二冊目の本の紹介です。こちらの本も中学受験と関係ないかもしれません。しかし、よくよく考えるとそうとも言い切れません。というよりも受験も人生の縮図のようなところが無きにしも非ず。厚さ4.5㎝の本ではありますが、もしよろしければ一度お手に取って読まれては如何でしょうか。
ケインズ全集17 条約改正と再興
経済学者としてあまりにも著名なJ・M・ケインズが、第一次世界大戦の戦後処理にあたりイギリスを代表して七転八倒しながら奮闘する姿が、彼とその関係者の書簡や書籍を通じて明らかにされます。ただ、この全集の第2集に納められる「平和の経済的帰結」をまず読むことになるかもしれません。

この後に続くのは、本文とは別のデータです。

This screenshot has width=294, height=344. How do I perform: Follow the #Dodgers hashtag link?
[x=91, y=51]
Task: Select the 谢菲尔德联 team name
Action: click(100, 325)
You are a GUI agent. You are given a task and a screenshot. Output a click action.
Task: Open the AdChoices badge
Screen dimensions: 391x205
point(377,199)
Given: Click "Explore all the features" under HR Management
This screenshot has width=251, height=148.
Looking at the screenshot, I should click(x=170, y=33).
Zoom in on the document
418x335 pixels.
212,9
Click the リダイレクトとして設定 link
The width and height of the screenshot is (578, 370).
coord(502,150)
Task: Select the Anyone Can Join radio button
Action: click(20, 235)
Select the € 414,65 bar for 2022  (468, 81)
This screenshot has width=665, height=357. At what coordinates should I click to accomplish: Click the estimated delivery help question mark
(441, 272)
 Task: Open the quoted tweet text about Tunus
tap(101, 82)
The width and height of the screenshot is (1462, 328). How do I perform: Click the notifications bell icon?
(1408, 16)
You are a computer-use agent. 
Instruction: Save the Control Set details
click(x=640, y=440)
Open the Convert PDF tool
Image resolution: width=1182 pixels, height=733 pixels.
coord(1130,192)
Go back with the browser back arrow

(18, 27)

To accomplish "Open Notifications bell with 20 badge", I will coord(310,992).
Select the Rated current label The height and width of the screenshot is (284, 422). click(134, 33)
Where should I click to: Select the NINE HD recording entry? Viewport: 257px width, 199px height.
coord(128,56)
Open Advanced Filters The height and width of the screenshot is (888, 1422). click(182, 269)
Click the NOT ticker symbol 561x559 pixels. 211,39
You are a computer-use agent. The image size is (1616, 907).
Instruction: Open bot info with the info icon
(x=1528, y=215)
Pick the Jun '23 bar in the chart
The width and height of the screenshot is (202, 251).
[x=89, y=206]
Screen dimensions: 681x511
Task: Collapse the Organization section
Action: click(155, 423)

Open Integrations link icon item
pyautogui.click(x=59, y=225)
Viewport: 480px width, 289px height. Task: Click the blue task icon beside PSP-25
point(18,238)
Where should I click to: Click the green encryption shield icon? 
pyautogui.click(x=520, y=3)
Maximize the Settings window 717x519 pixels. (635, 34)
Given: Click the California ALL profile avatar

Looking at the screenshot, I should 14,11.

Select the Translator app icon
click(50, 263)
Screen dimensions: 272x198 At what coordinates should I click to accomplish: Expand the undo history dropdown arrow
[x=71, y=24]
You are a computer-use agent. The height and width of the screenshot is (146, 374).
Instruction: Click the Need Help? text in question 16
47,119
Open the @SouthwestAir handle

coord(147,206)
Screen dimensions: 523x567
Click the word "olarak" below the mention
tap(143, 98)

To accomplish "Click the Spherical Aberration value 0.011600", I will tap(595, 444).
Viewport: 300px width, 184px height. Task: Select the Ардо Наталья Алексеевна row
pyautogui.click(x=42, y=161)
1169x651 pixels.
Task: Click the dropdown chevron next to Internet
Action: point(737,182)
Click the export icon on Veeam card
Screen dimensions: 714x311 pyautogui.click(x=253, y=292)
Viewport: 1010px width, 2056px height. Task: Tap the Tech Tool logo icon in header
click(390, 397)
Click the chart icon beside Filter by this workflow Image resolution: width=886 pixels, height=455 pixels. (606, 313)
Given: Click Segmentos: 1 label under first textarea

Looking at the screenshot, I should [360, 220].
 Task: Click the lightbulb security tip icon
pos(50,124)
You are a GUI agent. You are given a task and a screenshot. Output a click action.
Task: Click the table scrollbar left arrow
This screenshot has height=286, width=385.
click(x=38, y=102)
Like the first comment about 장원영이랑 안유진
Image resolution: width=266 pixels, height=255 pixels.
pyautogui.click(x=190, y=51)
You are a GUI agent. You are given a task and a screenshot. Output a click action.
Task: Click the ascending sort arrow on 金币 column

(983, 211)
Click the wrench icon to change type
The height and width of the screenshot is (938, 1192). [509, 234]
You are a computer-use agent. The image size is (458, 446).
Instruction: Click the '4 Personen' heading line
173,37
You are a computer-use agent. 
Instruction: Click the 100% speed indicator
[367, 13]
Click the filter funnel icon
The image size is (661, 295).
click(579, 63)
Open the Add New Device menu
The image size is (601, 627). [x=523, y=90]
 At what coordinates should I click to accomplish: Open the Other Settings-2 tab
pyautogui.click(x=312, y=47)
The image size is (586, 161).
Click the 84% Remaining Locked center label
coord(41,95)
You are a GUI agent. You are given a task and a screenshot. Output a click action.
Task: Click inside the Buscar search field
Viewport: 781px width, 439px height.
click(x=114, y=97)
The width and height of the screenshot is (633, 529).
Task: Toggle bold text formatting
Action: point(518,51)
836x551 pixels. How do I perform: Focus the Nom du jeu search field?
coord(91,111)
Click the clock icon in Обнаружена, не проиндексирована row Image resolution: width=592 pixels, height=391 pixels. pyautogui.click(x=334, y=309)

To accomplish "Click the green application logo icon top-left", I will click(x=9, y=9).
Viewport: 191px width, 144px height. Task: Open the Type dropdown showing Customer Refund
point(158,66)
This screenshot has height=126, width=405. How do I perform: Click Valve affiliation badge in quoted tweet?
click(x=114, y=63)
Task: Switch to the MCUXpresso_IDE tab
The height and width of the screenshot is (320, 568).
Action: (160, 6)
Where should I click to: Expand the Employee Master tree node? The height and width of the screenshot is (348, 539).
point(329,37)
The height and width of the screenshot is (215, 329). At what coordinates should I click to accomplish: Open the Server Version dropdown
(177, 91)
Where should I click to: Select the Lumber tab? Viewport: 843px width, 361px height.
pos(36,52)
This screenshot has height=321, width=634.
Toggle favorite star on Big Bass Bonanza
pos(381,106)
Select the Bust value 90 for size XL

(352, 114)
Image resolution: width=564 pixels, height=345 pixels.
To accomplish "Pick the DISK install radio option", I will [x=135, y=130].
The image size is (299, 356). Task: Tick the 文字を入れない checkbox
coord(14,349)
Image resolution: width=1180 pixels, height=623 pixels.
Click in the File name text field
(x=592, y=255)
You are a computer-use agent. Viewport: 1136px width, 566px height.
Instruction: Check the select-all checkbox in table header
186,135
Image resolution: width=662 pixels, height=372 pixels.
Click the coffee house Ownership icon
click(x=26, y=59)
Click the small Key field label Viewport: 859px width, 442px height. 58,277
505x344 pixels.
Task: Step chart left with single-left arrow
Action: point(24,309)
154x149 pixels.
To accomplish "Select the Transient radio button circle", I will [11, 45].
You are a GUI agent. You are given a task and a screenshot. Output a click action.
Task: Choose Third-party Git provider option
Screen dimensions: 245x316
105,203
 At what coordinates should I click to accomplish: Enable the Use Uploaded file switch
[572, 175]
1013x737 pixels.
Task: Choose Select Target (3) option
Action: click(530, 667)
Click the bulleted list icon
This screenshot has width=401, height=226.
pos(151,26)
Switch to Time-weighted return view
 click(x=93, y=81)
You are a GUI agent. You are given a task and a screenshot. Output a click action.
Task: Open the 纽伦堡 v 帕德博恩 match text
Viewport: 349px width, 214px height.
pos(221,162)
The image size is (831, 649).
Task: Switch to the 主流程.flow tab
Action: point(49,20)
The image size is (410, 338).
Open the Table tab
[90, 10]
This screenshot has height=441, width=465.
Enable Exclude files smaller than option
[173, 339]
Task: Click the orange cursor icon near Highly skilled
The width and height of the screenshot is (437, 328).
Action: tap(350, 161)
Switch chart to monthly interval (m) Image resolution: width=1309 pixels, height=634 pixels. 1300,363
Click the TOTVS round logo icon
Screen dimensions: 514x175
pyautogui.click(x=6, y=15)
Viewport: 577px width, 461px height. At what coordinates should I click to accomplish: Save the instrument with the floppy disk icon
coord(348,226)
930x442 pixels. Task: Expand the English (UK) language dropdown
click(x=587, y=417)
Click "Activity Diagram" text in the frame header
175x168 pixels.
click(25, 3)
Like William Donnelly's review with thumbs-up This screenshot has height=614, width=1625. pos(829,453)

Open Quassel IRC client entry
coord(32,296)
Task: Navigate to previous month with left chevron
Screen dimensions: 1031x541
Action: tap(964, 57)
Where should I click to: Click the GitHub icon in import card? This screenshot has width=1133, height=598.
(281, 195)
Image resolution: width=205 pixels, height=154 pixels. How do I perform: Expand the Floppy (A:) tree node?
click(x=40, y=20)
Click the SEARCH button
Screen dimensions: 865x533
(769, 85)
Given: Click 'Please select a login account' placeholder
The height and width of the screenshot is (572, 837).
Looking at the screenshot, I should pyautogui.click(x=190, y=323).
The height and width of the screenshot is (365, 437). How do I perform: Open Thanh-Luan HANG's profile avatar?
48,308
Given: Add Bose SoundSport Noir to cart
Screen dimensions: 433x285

誰しもがケインズのような才能や活躍の場を与えられるわけではないかもしれませんが、誰しもが複雑な人間関係にくじけそうになることはあるはずです。
単なる人間関係の悩みをはるかに超えた絶望を人類が味わった第一次世界大戦。そんな時にケインズは何を考え、そしてどう振舞ったか?
様々な示唆を与えてくれているのではと思います。
本書からの引用
知識について考えられるあらゆる可能な質問に解答が与えられたとしても、われわれの人生の問題は依然としてまったく論じられてはいない、とわれわれは感じる。しかし、その暁には、問われるべき質問は何も残っていないことは明白である。そして、正にこのことが解答なのである。
この難解なフレーズから終章の終わりにむけて一気に著者の主張が展開します。
その結論は皆さんが読まれることを期待しますが、我々はその後の歴史の展開を既に一覧できる地位にいます。ケインズが何を言ったか、連合国がドイツに何をしたか、それらを踏まえたうえで歴史の教科書のページをめくってみます。
すると、我々は、第二次世界大戦の項をそうページを繰ることなく見つけることができます。
ローマがカルタゴにしたことは繰り返さない。
身近にも正にこのことが問われているという場面は少なからずありそうです。